Para o médico infectologista e consultor da Sociedade Brasileira de Infectologia (SBI), José David Urbaéz, em momentos de pandemia, o sistema público de saúde tem de ser cirúrgico na incorporação de tecnologias para atender à enorme quantidade de casos. Em meio isso, segundo o médico, a incorporação da ECMO pelo SUS acabaria não gerando tantos resultados. “É uma tecnologia com resultados parciais. Menos de 50% que vão para o tratamento com ECMO sobrevivem”, diz Urbaéz.
O médico relata que, mesmo em hospitais privados, o tratamento por ECMO sofre resistência, já que os resultados não são tão animadores. “Os planos têm toda uma restrição ao uso de ECMO, milhares de obstáculos e questionamentos. O tratamento é extremamente caro: tanto o hardware e os materiais descartáveis, quanto a necessidade do suporte em uma unidade de alta complexidade. É uma medida heroica, para um paciente jovem que não tem comorbidades”, complementa.
“Eu acharia uma insensatez administrar recursos para incorporar a ECMO (ao SUS) ao mesmo tempo em que se tira recursos para a vigilância genômica na pandemia”, ressalta o médico, que defende ainda o enfoque em políticas públicas de testagem, a compra de mais oxímetros de pulso, entre outras ações mais amplas na pandemia.
“Obviamente, é desejável que este tratamento venha a ser incorporado pelo SUS, como uma opção aos casos muito bem indicados, mas ainda há dúvidas sobre a forma e o momento de se fazer essa incorporação”, comenta o professor da Universidade Federal de Juiz de Fora (UFJF) e coordenador da Comissão de Terapia Intensiva da Sociedade Brasileira de Pneumologia e Tisiologia (SBPT), Bruno Pinheiro.
O médico destaca que a dúvida quanto aos efeitos da ECMO na redução da mortalidade já existia para outras causas de insuficiência respiratória e se manteve para a covid-19. Desse modo, a falta de comprovação definitiva de redução na mortalidade com a ECMO é um dos fatores para se questionar sua implementação no SUS.
“A grande maioria dos pacientes, mesmo com formas graves, podem ser bem conduzidos sem ECMO, desde que com as demais condições necessárias para o tratamento de um paciente crítico atendidas. Isso implica na disponibilidade de ventiladores mecânicos adequados, equipamentos para monitorização, possibilidade de hemodiálise, medicamentos disponíveis e, principalmente, equipe capacitada, treinada e dimensionada para o número de pacientes a serem atendidos”, defende Pinheiro.

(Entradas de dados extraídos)
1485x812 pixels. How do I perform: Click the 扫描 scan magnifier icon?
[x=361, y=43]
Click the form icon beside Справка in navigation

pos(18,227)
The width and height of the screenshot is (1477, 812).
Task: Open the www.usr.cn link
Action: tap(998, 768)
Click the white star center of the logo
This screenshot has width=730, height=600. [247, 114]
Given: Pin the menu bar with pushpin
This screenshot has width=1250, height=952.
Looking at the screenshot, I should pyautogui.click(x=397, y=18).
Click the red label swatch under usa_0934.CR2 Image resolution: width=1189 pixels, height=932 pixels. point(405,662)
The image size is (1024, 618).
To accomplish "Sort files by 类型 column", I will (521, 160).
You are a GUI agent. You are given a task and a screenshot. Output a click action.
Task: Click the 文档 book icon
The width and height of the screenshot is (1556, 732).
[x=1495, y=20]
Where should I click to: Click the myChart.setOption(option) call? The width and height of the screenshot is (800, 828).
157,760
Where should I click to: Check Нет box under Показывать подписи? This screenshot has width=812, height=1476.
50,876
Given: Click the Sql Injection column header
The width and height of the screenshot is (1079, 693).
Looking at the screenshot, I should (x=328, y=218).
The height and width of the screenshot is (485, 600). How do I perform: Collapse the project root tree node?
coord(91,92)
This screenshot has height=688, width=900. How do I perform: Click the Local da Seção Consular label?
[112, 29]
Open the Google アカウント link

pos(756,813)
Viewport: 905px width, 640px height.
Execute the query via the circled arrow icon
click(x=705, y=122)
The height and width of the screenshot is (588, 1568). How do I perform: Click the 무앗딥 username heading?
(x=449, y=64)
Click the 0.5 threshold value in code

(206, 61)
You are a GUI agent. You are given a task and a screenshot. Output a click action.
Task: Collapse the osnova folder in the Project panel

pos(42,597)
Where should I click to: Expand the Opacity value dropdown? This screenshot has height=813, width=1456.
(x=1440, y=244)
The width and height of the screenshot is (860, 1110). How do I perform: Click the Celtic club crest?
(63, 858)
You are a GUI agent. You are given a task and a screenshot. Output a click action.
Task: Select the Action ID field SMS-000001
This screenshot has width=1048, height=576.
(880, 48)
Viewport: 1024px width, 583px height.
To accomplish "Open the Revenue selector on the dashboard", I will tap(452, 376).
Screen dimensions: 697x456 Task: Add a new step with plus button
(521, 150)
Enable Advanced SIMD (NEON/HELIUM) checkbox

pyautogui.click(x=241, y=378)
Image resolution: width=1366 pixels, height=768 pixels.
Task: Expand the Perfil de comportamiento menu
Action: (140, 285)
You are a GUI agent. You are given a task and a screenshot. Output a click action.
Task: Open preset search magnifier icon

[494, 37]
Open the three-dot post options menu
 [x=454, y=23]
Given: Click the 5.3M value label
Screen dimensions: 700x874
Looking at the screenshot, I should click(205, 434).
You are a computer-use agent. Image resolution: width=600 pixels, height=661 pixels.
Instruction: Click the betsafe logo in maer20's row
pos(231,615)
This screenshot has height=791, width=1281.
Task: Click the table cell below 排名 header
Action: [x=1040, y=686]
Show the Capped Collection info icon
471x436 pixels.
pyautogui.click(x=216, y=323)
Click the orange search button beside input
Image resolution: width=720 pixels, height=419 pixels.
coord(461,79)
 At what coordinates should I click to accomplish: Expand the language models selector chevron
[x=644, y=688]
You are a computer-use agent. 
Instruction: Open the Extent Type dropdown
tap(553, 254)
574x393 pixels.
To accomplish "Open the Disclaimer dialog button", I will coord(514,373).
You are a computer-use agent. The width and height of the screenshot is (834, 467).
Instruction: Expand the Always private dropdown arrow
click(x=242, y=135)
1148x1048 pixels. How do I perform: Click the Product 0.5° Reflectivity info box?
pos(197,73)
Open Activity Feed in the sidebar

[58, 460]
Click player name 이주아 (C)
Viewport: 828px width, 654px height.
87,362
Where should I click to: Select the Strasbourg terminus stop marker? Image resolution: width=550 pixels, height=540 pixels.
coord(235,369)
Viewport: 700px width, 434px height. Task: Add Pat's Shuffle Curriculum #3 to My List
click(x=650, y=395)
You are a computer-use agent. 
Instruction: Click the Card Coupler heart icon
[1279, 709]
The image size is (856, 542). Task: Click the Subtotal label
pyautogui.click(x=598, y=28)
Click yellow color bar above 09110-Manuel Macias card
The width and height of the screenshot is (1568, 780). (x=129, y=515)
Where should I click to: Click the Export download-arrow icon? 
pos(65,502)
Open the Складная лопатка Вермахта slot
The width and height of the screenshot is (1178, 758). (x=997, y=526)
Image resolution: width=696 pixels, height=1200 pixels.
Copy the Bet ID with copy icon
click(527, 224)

## [DESCRIÇÃO DA TAREFA]
Por favor, informe qual parcela dos pacientes tratados com ECMO sobrevive, de acordo com José David Urbaéz no trecho sobre a ECMO no SUS.

## [RESPOSTA ESCRITA]
Menos de 50% dos pacientes tratados com ECMO sobrevivem.